Set problem
Recast the entries starting at the line containing "Go to the Salariés section" and ending at the line containing "Action: (x=1084, y=55)" as a Markdown table with the columns Row and Line, skipping blank lines.

Provided data
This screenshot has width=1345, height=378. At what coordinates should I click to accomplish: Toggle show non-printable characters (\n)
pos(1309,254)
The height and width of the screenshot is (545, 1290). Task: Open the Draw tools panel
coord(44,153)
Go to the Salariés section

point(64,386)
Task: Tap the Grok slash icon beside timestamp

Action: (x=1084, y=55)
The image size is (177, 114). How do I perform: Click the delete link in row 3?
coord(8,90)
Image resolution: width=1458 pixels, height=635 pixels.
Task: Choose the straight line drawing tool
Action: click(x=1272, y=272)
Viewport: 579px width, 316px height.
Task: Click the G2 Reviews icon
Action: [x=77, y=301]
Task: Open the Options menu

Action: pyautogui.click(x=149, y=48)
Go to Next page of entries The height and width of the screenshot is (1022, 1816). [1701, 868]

Result below
| Row | Line |
|---|---|
| 1 | Go to the Salariés section |
| 2 | point(64,386) |
| 3 | Task: Tap the Grok slash icon beside timestamp |
| 4 | Action: (x=1084, y=55) |